Resgate histórico

Nas últimas décadas, muitos países têm passado por significativas transformações referentes a políticas e práticas voltadas à educação inclusiva. No Brasil, as principais mudanças foram decorrentes da publicação da Convenção sobre os direitos das pessoas com deficiência, feita pela Organização das Nações Unidas (ONU) em 2006. Inspirado nesse documento, o Ministério da Educação (MEC) lançou, em 2008, a Política nacional de educação especial na perspectiva da educação inclusiva. Seu objetivo foi estabelecer diretrizes para a criação de políticas públicas e práticas pedagógicas voltadas à inclusão escolar. Uma das principais contribuições dessa medida foi reformular o papel da educação especial por meio do estabelecimento do atendimento educacional especializado (AEE).

Em 2009, a Convenção da ONU foi ratificada no país com equivalência de emenda constitucional, passando a atuar como um referencial a ser respeitado por todas as leis e políticas brasileiras. Em 2014, foi promulgado o Plano nacional de educação (PNE), que prevê a universalização do acesso à educação básica e ao AEE para o público-alvo da educação especial até 2024. Em 2015, finalmente, foi aprovada a Lei brasileira de inclusão (LBI), que traz uma série de inovações, como a proibição da negação de matrícula e de cobrança de taxas adicionais em casos de estudantes com deficiência. Como consequência direta dessas leis, o número total de matrículas dos estudantes com deficiência na educação básica cresceu substancialmente nesse período, particularmente no contexto inclusivo.

No entanto, é preciso considerar que, de modo geral, essa trajetória não é linear. Não se trata de uma sequência lógica, sistemática e progressiva de mudanças.

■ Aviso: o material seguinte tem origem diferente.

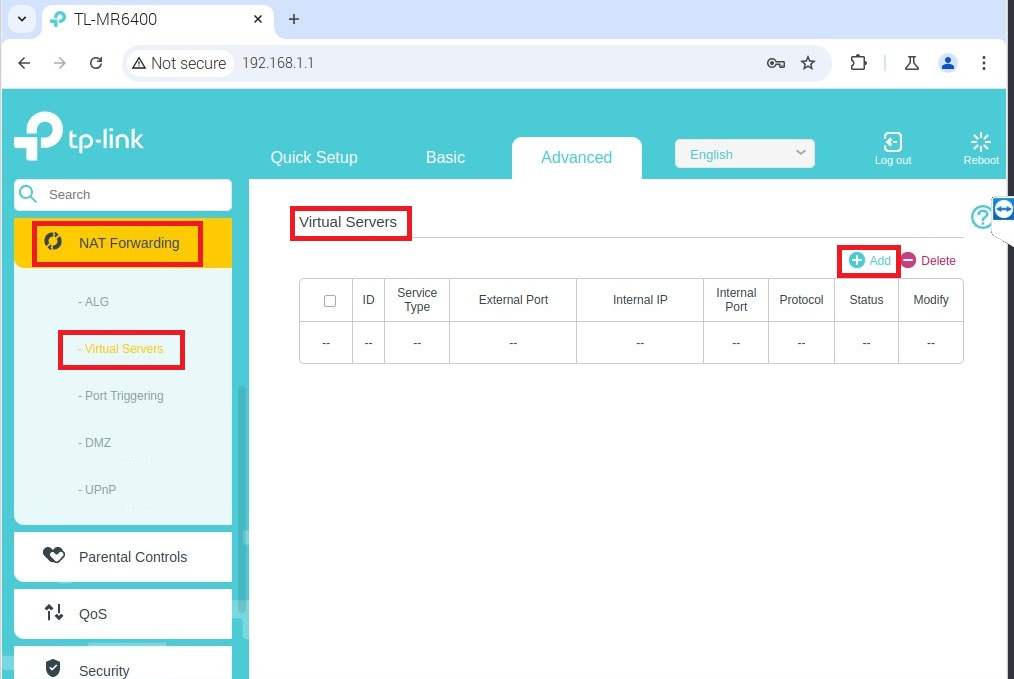The height and width of the screenshot is (679, 1014).
Task: Switch to the Basic tab
Action: click(445, 157)

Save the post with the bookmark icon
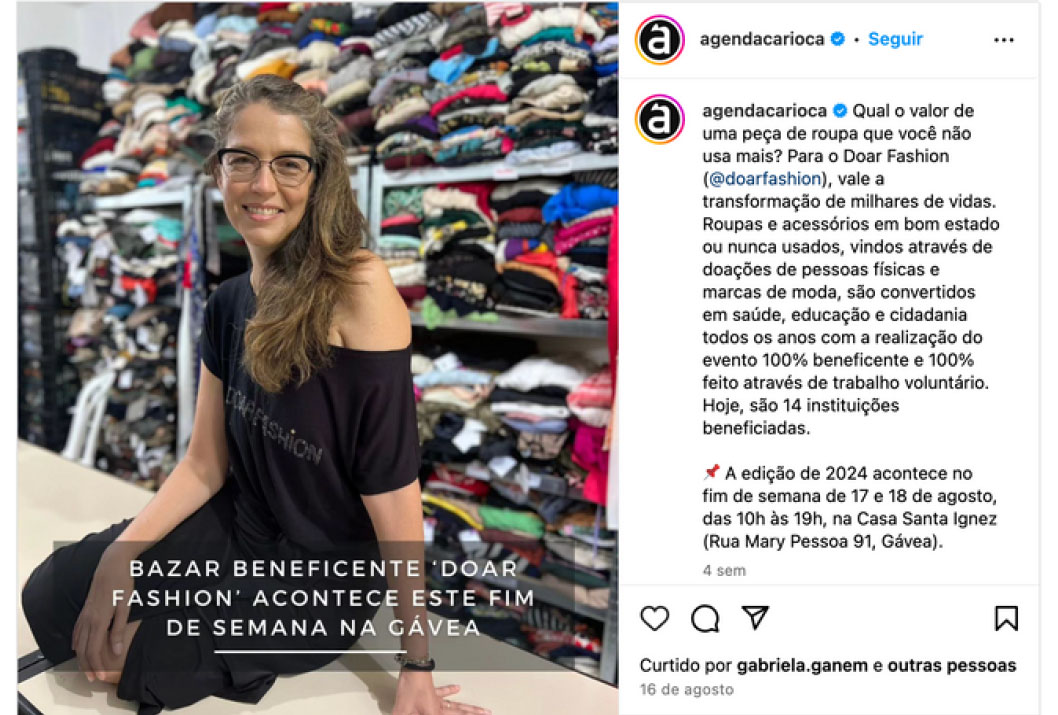pyautogui.click(x=1006, y=618)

Os muitos e inegáveis avanços são resultado de um processo marcado por controvérsias, contradições e, muitas vezes, retrocessos. Isso porque a educação inclusiva desafia a lógica excludente que rege os valores e a organização das redes de ensino (públicas e privadas), e exige sua transformação para que o direito de participação e aprendizado no contexto escolar se torne, de fato, uma realidade para todos no Brasil e no mundo.